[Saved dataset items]
┄┄┄┄┄┄┄┄┄┄

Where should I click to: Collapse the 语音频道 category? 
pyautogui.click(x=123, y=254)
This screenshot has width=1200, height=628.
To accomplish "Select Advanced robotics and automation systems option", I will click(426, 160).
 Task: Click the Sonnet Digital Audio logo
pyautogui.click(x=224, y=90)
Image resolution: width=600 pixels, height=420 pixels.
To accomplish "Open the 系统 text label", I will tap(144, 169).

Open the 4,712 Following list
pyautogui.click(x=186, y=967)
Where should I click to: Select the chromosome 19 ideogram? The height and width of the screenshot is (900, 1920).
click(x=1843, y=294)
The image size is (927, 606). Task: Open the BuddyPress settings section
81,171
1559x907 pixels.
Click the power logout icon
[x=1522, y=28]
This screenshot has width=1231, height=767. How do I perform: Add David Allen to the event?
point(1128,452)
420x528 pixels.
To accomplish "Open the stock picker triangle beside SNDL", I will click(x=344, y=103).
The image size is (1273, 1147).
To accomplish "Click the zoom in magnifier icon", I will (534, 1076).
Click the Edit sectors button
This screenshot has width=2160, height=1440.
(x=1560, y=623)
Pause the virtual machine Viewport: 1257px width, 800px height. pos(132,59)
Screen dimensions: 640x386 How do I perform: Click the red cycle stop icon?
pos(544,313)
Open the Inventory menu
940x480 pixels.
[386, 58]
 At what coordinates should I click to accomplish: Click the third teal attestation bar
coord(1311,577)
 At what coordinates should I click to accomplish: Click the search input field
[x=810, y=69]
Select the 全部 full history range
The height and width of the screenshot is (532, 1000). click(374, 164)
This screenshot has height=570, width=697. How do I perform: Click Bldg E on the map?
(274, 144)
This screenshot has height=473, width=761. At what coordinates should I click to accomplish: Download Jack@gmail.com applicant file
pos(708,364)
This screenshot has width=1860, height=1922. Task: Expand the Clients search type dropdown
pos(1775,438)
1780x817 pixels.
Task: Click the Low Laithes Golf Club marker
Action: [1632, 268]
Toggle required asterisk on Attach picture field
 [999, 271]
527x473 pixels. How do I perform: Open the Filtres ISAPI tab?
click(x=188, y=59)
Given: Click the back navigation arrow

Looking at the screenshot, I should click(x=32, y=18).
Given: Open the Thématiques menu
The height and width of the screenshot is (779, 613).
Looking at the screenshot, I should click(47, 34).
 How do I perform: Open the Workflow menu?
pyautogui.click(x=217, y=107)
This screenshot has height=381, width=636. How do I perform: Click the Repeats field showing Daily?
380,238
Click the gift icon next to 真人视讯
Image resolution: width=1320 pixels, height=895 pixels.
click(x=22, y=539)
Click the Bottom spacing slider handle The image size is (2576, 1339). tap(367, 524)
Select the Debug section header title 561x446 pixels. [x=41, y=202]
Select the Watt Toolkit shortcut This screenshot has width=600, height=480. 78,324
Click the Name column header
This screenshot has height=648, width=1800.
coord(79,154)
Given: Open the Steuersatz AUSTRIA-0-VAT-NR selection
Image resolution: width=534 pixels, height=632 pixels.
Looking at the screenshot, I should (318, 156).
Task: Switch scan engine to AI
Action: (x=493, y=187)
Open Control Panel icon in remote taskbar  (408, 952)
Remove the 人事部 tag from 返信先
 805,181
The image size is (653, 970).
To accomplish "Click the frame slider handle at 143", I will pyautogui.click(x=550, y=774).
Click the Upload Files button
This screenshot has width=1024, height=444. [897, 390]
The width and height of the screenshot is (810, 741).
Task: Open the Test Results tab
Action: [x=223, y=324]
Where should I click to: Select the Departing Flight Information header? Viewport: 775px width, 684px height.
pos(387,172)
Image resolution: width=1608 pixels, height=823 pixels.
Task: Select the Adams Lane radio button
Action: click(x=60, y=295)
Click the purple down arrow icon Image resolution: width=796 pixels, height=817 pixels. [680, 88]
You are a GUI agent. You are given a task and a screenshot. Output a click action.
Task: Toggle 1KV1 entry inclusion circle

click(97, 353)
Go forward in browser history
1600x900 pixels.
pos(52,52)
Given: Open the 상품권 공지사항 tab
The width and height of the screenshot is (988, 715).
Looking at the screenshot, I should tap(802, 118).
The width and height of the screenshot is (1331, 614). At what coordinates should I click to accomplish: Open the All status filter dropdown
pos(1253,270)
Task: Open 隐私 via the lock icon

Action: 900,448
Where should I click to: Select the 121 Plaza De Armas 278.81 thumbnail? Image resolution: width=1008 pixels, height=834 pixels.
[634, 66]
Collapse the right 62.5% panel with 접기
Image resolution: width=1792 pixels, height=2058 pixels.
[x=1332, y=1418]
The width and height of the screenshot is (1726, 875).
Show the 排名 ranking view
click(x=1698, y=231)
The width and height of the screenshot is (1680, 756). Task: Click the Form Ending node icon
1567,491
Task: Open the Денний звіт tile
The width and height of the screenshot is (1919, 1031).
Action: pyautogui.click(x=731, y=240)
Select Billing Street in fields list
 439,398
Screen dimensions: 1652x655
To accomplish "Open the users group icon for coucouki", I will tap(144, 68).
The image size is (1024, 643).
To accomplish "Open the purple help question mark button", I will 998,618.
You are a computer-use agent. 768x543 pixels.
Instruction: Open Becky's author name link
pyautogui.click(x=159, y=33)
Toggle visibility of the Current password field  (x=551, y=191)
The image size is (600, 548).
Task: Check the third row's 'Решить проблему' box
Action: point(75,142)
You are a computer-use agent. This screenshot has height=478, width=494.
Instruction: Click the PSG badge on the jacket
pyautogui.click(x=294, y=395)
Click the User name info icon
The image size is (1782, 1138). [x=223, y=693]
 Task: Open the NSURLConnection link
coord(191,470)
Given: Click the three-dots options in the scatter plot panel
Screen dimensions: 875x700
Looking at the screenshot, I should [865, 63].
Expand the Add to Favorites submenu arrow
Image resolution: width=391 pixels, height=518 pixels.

┄┄┄┄┄┄┄┄┄┄

Output the listing above as a JSON array of strings, one string for each line. Omit blank lines.

[
  "Where should I click to: Collapse the 语音频道 category? ",
  "pyautogui.click(x=123, y=254)",
  "This screenshot has width=1200, height=628.",
  "To accomplish \"Select Advanced robotics and automation systems option\", I will click(426, 160).",
  " Task: Click the Sonnet Digital Audio logo",
  "pyautogui.click(x=224, y=90)",
  "Image resolution: width=600 pixels, height=420 pixels.",
  "To accomplish \"Open the 系统 text label\", I will tap(144, 169).",
  "Open the 4,712 Following list",
  "pyautogui.click(x=186, y=967)",
  "Where should I click to: Select the chromosome 19 ideogram? The height and width of the screenshot is (900, 1920).",
  "click(x=1843, y=294)",
  "The image size is (927, 606). Task: Open the BuddyPress settings section",
  "81,171",
  "1559x907 pixels.",
  "Click the power logout icon",
  "[x=1522, y=28]",
  "This screenshot has width=1231, height=767. How do I perform: Add David Allen to the event?",
  "point(1128,452)",
  "420x528 pixels.",
  "To accomplish \"Open the stock picker triangle beside SNDL\", I will click(x=344, y=103).",
  "The image size is (1273, 1147).",
  "To accomplish \"Click the zoom in magnifier icon\", I will (534, 1076).",
  "Click the Edit sectors button",
  "This screenshot has width=2160, height=1440.",
  "(x=1560, y=623)",
  "Pause the virtual machine Viewport: 1257px width, 800px height. pos(132,59)",
  "Screen dimensions: 640x386 How do I perform: Click the red cycle stop icon?",
  "pos(544,313)",
  "Open the Inventory menu",
  "940x480 pixels.",
  "[386, 58]",
  " At what coordinates should I click to accomplish: Click the third teal attestation bar",
  "coord(1311,577)",
  " At what coordinates should I click to accomplish: Click the search input field",
  "[x=810, y=69]",
  "Select the 全部 full history range",
  "The height and width of the screenshot is (532, 1000). click(374, 164)",
  "This screenshot has height=570, width=697. How do I perform: Click Bldg E on the map?",
  "(274, 144)",
  "This screenshot has height=473, width=761. At what coordinates should I click to accomplish: Download Jack@gmail.com applicant file",
  "pos(708,364)",
  "This screenshot has width=1860, height=1922. Task: Expand the Clients search type dropdown",
  "pos(1775,438)",
  "1780x817 pixels.",
  "Task: Click the Low Laithes Golf Club marker",
  "Action: [1632, 268]",
  "Toggle required asterisk on Attach picture field",
  " [999, 271]",
  "527x473 pixels. How do I perform: Open the Filtres ISAPI tab?",
  "click(x=188, y=59)",
  "Given: Click the back navigation arrow",
  "Looking at the screenshot, I should click(x=32, y=18).",
  "Given: Open the Thématiques menu",
  "The height and width of the screenshot is (779, 613).",
  "Looking at the screenshot, I should click(47, 34).",
  " How do I perform: Open the Workflow menu?",
  "pyautogui.click(x=217, y=107)",
  "This screenshot has height=381, width=636. How do I perform: Click the Repeats field showing Daily?",
  "380,238",
  "Click the gift icon next to 真人视讯",
  "Image resolution: width=1320 pixels, height=895 pixels.",
  "click(x=22, y=539)",
  "Click the Bottom spacing slider handle The image size is (2576, 1339). tap(367, 524)",
  "Select the Debug section header title 561x446 pixels. [x=41, y=202]",
  "Select the Watt Toolkit shortcut This screenshot has width=600, height=480. 78,324",
  "Click the Name column header",
  "This screenshot has height=648, width=1800.",
  "coord(79,154)",
  "Given: Open the Steuersatz AUSTRIA-0-VAT-NR selection",
  "Image resolution: width=534 pixels, height=632 pixels.",
  "Looking at the screenshot, I should (318, 156).",
  "Task: Switch scan engine to AI",
  "Action: (x=493, y=187)",
  "Open Control Panel icon in remote taskbar  (408, 952)",
  "Remove the 人事部 tag from 返信先",
  " 805,181",
  "The image size is (653, 970).",
  "To accomplish \"Click the frame slider handle at 143\", I will pyautogui.click(x=550, y=774).",
  "Click the Upload Files button",
  "This screenshot has width=1024, height=444. [897, 390]",
  "The width and height of the screenshot is (810, 741).",
  "Task: Open the Test Results tab",
  "Action: [x=223, y=324]",
  "Where should I click to: Select the Departing Flight Information header? Viewport: 775px width, 684px height.",
  "pos(387,172)",
  "Image resolution: width=1608 pixels, height=823 pixels.",
  "Task: Select the Adams Lane radio button",
  "Action: click(x=60, y=295)",
  "Click the purple down arrow icon Image resolution: width=796 pixels, height=817 pixels. [680, 88]",
  "You are a GUI agent. You are given a task and a screenshot. Output a click action.",
  "Task: Toggle 1KV1 entry inclusion circle",
  "click(97, 353)",
  "Go forward in browser history",
  "1600x900 pixels.",
  "pos(52,52)",
  "Given: Open the 상품권 공지사항 tab",
  "The width and height of the screenshot is (988, 715).",
  "Looking at the screenshot, I should tap(802, 118).",
  "The width and height of the screenshot is (1331, 614). At what coordinates should I click to accomplish: Open the All status filter dropdown",
  "pos(1253,270)",
  "Task: Open 隐私 via the lock icon",
  "Action: 900,448",
  "Where should I click to: Select the 121 Plaza De Armas 278.81 thumbnail? Image resolution: width=1008 pixels, height=834 pixels.",
  "[634, 66]",
  "Collapse the right 62.5% panel with 접기",
  "Image resolution: width=1792 pixels, height=2058 pixels.",
  "[x=1332, y=1418]",
  "The width and height of the screenshot is (1726, 875).",
  "Show the 排名 ranking view",
  "click(x=1698, y=231)",
  "The width and height of the screenshot is (1680, 756). Task: Click the Form Ending node icon",
  "1567,491",
  "Task: Open the Денний звіт tile",
  "The width and height of the screenshot is (1919, 1031).",
  "Action: pyautogui.click(x=731, y=240)",
  "Select Billing Street in fields list",
  " 439,398",
  "Screen dimensions: 1652x655",
  "To accomplish \"Open the users group icon for coucouki\", I will tap(144, 68).",
  "The image size is (1024, 643).",
  "To accomplish \"Open the purple help question mark button\", I will 998,618.",
  "You are a computer-use agent. 768x543 pixels.",
  "Instruction: Open Becky's author name link",
  "pyautogui.click(x=159, y=33)",
  "Toggle visibility of the Current password field  (x=551, y=191)",
  "The image size is (600, 548).",
  "Task: Check the third row's 'Решить проблему' box",
  "Action: point(75,142)",
  "You are a computer-use agent. This screenshot has height=478, width=494.",
  "Instruction: Click the PSG badge on the jacket",
  "pyautogui.click(x=294, y=395)",
  "Click the User name info icon",
  "The image size is (1782, 1138). [x=223, y=693]",
  " Task: Open the NSURLConnection link",
  "coord(191,470)",
  "Given: Click the three-dots options in the scatter plot panel",
  "Screen dimensions: 875x700",
  "Looking at the screenshot, I should [865, 63].",
  "Expand the Add to Favorites submenu arrow",
  "Image resolution: width=391 pixels, height=518 pixels."
]